Project Year : Construction started in 2018 and is estimated to finish in 2022.
Design Team: Chiangmai Life Architects (Markus Roselieb and Tosapon Sittiwong)
Location: Chiang Mai, Thailand
Photograph credits: Markus Roselieb CLA
We are humbled to bring to our readers an insight to one of the ongoing project of CLA, an architectural practice based in Chiang Mai, Thailand. The practice is well known for their work with organic architecture and sustainability. We went ahead and asked them about the concept and ideas behind designing of Panyaden Secondary School, along which they have also uncovered various techniques that are employed in the building.
We are personally in awe with their values and respect their determination in establishing an unconventional precedence. Read on to find what they have to say on the project!
Panyaden’s main concept for design as well as curriculum is to connect. Connect us to our environment, connect natural materials with state-of-the-art engineering science, connect value-based education with the highest academic standards, sustainable architecture and 21st century comforts. It is about bringing aspects together that were thought to be mutually exclusive; including not excluding.
Bringing the subtle vibrations of nature into the room through organic shapes and natural materials and letting them create a peaceful atmosphere, and equipping the room with the most modern science equipment and 5G embedded in an IB curriculum.
Panyaden School is situated in northern Thailand where the temperatures vary greatly all year round – from 5 to 10C° in winter to 45C° in summer. So the design and materials had to accommodate these differences with a minimum use of air-conditioning or other high energy consumptive devices.
The main materials chosen for construction are clay and bamboo. Clay in the form of adobe bricks, rammed earth or wattle & daub walls and bamboo for the roofs and as main material for open buildings in Thai language called “sala”, like the canteen.
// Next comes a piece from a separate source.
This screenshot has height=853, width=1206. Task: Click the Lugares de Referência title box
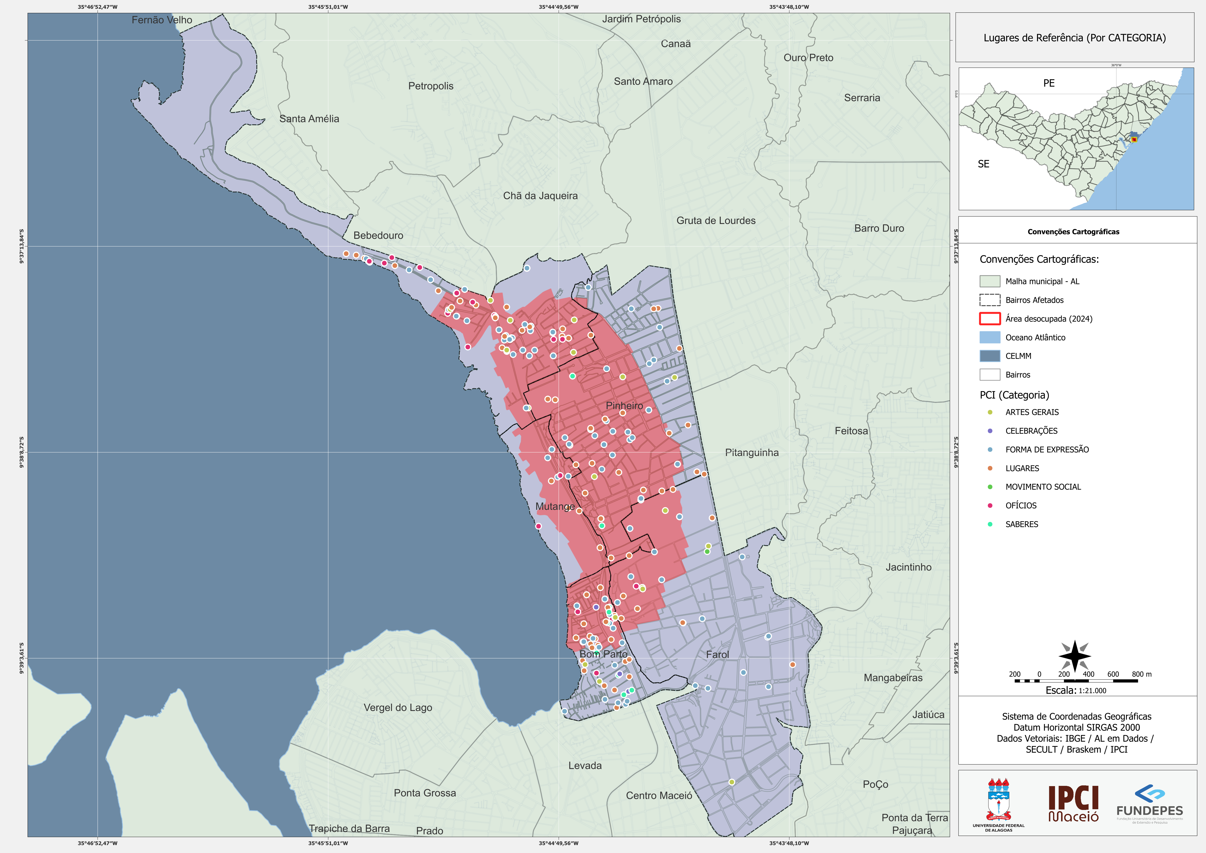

For 2-storey buildings the local building commission demanded a reinforced concrete frame work. Also all foundations were cast from reinforced concrete.
The bamboo roof is based on long bamboo bundles that are made of bamboo poles that are connected to each other with bamboo dowels all through their length and thus create a steel cable like tensile structure. The tiling is done by several layers of split-bamboo tiles with tar sheets sandwiched in between for water proofing as well as thermal insulation.
The earthen walls create a nice cool room climate that is enhanced by the characteristics of the bamboo roof. Additionally, clean fresh air is circulated into the rooms after having been cooled down through heat-exchange in underground pipes.